Handle very large data in C-CodePudding

I have a .csv file which has ~3GB of data. I want to read all that data and process it. The following program reads the data from a file and stores it into a std::vector<std::vector<std::string>>. However, the program runs for too long and the application (vscode) freezes and needs to be restarted. What have I done wrong?

#include <algorithm>
#include <iostream>
#include <fstream>
#include "sheet.hpp"

extern std::vector<std::string> split(const std::string& str, const std::string& delim);

int main() {
    Sheet sheet;
    std::ifstream inputFile;
    inputFile.open("C:/Users/1032359/cpp-projects/Straggler Job Analyzer/src/part-00001-of-00500.csv");
    std::string line;
    while(inputFile >> line) {
        sheet.addRow(split(line, ","));
    }
    return 0;
}

// split and Sheet's member functions have been tested thoroughly and work fine. split has a complexity of N^2 though...

EDIT1: The file read has been fixed as per the suggestions in the comments.

The Split function:

std::vector<std::string> split(const std::string& str, const std::string& delim) {
    std::vector<std::string> vec_of_tokens;
    std::string token;
    for (auto character : str) {
        if (std::find(delim.begin(), delim.end(), character) != delim.end()) {
            vec_of_tokens.push_back(token);
            token = "";
            continue;
        }
        token  = character;
    }
    vec_of_tokens.push_back(token);
    return vec_of_tokens;
}

EDIT2: dummy csv row: 5612000000,5700000000,4665712499,798,3349189123,0.02698,0.06714,0.07715,0.004219,0.004868,0.06726,7.915e-05,0.0003681,0.27,0.00293,3.285,0.008261,0,0,0.01608

limits:  
field1: starting timestamp (nanosecs)
field2: ending timestamp (nanosecs)
field3: job id (<= 1,000,000)
field4: task id (<= 10,000)
field5: machine id (<= 30,000,000)
field6: CPU time (sorry, no clue)
field7-20: no idea, unused for the current stage, but needed for later stages.

EDIT3: Required Output

remember the .thenby function in Excel?
the sorting order here is sort first on 5th column (1-based indexing), then on 3rd column and lastly on 4th column; all ascending.

CodePudding user response：

I would start by defining a class to carry the information about one record and add overloads for operator>> and operator<< to help reading/writing records from/to streams.
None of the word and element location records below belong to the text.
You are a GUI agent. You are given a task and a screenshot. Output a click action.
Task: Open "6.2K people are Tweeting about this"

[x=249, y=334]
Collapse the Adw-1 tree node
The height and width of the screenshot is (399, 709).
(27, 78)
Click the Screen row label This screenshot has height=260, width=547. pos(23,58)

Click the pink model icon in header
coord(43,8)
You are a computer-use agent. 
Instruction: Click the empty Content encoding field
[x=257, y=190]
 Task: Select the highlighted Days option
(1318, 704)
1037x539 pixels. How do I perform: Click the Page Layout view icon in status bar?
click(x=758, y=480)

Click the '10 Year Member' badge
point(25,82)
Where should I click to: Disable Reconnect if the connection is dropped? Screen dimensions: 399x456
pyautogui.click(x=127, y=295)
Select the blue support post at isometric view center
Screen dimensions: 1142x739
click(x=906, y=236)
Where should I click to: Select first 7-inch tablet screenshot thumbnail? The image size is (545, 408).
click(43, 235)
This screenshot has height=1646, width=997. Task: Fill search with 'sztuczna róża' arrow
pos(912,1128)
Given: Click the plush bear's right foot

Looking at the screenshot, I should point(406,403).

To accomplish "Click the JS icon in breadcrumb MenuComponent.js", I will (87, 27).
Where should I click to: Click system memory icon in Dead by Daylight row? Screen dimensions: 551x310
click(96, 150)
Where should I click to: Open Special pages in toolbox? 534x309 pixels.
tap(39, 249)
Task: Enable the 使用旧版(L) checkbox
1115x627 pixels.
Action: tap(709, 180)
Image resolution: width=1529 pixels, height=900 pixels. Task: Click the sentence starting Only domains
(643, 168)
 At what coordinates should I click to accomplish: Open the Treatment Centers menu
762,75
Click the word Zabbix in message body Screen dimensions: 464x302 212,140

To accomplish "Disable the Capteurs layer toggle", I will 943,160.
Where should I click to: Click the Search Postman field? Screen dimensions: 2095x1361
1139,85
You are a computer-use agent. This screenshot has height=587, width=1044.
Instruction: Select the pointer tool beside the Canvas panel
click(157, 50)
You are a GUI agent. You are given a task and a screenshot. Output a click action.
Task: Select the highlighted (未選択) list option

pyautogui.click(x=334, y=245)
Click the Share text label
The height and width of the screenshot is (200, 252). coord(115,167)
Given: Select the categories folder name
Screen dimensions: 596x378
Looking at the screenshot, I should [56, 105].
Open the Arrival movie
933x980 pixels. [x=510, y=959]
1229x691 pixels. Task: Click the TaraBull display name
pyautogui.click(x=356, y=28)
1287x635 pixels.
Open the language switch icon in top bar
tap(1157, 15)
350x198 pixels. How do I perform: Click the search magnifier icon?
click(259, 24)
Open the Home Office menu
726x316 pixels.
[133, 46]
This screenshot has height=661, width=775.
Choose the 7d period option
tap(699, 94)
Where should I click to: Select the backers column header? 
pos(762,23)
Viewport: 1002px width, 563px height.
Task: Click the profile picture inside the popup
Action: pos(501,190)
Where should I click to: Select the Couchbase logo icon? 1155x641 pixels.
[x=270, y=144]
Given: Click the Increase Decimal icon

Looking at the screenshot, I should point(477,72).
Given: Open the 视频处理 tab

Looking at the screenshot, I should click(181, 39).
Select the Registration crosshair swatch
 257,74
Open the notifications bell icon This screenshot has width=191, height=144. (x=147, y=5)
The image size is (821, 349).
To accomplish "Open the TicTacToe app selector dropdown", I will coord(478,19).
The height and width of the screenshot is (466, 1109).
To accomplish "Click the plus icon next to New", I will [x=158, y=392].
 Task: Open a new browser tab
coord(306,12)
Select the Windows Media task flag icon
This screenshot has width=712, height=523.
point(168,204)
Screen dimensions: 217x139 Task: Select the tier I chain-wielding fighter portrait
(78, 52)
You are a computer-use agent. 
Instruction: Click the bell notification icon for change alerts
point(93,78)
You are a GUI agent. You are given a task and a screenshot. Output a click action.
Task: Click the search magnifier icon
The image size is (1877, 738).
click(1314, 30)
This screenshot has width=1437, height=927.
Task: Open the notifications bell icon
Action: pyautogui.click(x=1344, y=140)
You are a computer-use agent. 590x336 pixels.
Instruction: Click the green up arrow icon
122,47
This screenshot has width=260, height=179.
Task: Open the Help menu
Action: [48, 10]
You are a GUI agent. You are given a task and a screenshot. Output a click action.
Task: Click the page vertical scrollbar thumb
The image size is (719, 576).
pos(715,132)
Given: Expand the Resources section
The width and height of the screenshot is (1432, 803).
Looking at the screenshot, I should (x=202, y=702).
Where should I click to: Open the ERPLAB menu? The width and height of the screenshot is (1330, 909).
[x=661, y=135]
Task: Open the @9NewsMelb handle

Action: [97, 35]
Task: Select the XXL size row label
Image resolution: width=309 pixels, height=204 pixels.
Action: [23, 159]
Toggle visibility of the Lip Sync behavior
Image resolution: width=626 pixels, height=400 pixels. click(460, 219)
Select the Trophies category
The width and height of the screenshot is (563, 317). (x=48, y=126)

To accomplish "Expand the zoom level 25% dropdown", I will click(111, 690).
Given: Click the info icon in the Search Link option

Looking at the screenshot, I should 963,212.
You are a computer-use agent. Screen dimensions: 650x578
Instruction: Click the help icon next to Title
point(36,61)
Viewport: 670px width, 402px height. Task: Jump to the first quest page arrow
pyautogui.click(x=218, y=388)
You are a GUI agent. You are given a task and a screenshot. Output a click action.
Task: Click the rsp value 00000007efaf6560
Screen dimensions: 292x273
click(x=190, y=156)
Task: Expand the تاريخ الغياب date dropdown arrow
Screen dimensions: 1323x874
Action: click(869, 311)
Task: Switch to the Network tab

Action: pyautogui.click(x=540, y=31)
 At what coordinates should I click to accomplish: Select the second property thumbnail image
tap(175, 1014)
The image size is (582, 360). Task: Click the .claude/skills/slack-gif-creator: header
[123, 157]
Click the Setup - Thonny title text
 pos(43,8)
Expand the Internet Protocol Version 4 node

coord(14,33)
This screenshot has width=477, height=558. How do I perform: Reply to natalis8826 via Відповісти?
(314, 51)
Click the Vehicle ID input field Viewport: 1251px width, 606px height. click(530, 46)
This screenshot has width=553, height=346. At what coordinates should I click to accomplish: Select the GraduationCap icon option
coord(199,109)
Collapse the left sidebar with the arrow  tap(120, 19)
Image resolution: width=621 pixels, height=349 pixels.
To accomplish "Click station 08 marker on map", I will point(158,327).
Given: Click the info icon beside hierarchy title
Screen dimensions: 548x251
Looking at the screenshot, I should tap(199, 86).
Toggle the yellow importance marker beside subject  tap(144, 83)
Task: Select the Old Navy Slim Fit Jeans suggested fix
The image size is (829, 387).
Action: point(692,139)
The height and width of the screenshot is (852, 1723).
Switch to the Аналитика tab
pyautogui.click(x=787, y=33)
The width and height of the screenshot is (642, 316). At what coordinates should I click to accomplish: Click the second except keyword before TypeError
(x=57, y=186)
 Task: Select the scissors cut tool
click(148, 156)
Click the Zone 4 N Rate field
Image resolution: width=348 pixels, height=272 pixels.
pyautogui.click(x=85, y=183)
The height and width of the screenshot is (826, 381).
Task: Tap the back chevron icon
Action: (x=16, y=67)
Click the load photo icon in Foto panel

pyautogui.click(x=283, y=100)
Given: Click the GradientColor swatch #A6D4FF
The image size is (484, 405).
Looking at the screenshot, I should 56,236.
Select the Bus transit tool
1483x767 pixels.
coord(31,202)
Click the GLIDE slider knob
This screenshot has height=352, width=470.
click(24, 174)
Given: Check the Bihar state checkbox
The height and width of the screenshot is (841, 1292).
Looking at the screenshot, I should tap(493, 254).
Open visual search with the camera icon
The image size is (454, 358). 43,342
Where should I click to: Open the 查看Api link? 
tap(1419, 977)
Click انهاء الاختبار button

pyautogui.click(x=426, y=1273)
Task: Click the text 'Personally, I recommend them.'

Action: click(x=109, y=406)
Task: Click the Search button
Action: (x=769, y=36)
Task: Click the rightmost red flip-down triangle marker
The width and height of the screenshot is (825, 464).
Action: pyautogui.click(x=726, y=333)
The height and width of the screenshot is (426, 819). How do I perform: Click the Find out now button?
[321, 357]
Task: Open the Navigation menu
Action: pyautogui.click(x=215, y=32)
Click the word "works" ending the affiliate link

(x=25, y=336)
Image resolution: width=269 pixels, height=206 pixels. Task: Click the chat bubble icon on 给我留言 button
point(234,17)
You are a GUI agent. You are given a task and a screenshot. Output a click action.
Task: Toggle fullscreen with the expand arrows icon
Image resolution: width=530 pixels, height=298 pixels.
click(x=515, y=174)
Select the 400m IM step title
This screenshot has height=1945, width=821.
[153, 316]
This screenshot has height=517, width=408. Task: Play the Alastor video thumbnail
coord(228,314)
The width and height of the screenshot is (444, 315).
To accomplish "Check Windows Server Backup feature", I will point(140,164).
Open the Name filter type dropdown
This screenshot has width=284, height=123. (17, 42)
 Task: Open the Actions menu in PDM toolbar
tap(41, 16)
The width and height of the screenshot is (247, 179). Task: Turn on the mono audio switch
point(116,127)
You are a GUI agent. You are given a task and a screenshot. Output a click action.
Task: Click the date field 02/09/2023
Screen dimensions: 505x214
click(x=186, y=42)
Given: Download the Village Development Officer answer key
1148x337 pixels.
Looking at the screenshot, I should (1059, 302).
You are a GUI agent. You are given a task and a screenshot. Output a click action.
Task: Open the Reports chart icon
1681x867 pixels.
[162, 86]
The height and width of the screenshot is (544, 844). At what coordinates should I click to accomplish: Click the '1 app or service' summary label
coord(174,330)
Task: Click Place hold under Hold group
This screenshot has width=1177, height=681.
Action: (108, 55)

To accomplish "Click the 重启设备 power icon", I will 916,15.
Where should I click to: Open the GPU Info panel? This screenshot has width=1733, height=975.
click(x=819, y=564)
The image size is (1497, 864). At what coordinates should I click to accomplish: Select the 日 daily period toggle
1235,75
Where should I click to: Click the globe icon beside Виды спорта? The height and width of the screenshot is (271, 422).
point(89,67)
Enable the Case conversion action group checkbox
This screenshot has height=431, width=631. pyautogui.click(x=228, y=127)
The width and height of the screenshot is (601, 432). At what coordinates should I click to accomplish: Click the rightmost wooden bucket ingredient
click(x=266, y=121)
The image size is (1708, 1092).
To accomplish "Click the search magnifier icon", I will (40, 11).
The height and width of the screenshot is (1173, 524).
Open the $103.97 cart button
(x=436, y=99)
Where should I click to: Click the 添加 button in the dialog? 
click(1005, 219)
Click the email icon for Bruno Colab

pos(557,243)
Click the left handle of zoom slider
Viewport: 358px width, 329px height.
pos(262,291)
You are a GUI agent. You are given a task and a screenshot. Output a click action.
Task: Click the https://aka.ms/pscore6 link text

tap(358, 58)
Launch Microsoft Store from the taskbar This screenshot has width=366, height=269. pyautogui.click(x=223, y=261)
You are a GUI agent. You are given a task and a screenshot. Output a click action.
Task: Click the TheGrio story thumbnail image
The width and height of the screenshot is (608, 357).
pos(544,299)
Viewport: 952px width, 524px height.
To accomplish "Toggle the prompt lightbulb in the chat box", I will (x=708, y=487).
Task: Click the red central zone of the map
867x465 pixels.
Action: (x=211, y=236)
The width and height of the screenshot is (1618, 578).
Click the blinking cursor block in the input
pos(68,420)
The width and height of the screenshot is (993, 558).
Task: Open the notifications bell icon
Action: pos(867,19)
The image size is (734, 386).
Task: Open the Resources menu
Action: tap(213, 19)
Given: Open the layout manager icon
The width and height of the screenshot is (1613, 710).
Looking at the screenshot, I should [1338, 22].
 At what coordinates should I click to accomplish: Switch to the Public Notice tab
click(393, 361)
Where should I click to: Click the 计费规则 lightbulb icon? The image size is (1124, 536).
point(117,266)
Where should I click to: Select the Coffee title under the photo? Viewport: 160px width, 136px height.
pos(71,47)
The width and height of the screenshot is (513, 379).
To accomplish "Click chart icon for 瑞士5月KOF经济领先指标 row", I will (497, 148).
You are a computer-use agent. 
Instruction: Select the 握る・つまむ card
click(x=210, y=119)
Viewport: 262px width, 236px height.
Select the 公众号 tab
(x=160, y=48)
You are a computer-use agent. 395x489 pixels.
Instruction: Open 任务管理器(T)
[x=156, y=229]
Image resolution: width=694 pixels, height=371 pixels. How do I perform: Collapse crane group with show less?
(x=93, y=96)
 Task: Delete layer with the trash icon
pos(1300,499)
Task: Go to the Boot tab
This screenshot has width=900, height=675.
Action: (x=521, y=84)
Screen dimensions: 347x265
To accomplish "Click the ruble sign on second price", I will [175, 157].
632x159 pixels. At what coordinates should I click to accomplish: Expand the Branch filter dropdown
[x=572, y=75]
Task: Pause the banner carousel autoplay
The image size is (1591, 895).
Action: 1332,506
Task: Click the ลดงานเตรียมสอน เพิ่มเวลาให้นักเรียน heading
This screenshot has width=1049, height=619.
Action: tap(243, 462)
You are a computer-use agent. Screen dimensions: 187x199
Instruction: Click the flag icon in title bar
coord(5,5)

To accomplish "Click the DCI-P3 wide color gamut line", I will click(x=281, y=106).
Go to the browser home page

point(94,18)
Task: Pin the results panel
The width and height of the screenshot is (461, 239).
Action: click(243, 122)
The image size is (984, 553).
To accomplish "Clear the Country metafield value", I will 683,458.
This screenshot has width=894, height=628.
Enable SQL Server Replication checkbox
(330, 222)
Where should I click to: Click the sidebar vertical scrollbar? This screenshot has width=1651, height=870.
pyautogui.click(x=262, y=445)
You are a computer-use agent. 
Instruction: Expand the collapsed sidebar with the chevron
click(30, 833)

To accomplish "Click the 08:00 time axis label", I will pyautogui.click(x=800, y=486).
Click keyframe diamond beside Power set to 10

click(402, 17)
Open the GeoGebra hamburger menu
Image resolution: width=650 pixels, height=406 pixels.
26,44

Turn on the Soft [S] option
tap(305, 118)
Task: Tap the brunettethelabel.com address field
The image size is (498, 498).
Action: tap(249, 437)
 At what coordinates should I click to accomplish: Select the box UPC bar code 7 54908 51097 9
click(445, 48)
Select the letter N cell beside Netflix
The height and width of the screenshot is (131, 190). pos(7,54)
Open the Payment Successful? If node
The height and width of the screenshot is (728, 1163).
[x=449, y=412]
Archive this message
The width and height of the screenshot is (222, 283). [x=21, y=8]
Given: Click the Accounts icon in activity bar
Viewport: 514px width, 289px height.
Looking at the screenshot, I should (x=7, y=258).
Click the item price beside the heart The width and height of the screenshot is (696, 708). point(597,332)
I'd probably add a helper to deal with the comma delimiter too.

First, the set of headers I've used:

#include <algorithm>   // sort
#include <array>       // array
#include <cstdint>     // integer types
#include <filesystem>  // filesystem
#include <fstream>     // ifstream
#include <iostream>    // cout
#include <iterator>    // istream_iterator
#include <tuple>       // tie
#include <vector>      // vector

A simple delimiter helper could look like below. It discards (ignore()) the delimiter if it's in the stream or sets the failbit on the stream if the delimiter is not there.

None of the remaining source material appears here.